*YOUR INSTRUCTIONS*. Each line from the one holding "Where should I click to: Click the Game" through the end of the records should be returned exactly, while pictures are skipped.

*DATA FOR THE TASK*.
####################

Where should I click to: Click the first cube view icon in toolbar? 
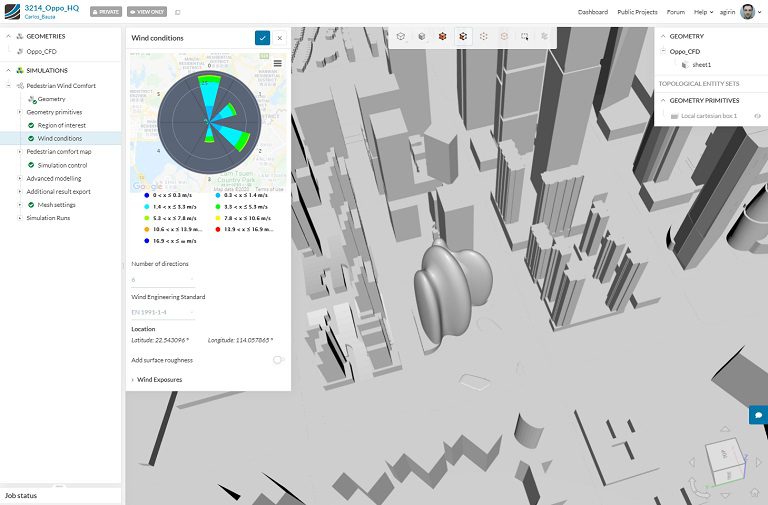point(400,36)
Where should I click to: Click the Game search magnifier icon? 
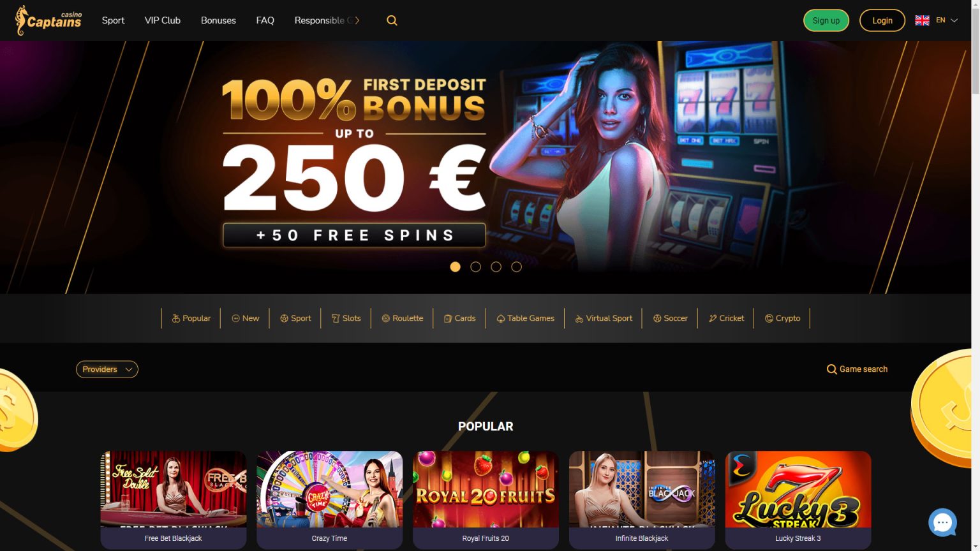[831, 369]
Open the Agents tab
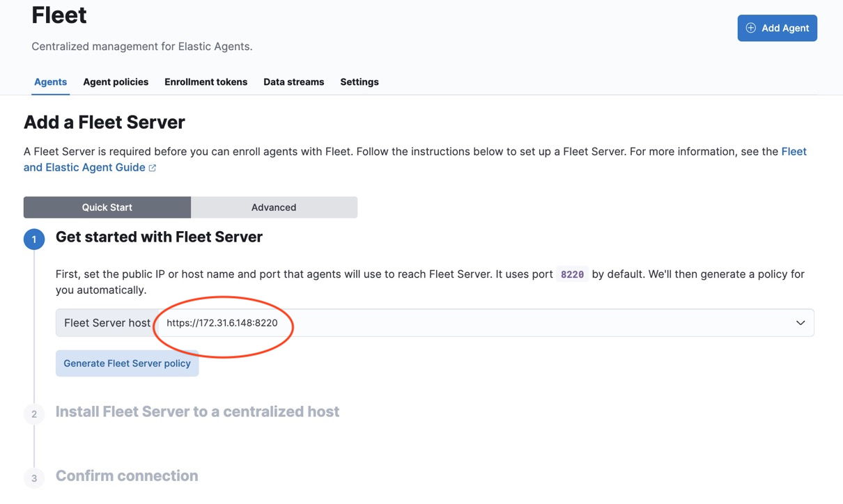 51,81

####################

*RESPONSE*.
Where should I click to: Click the Game search magnifier icon? 
[831, 369]
Open the Agents tab
 51,81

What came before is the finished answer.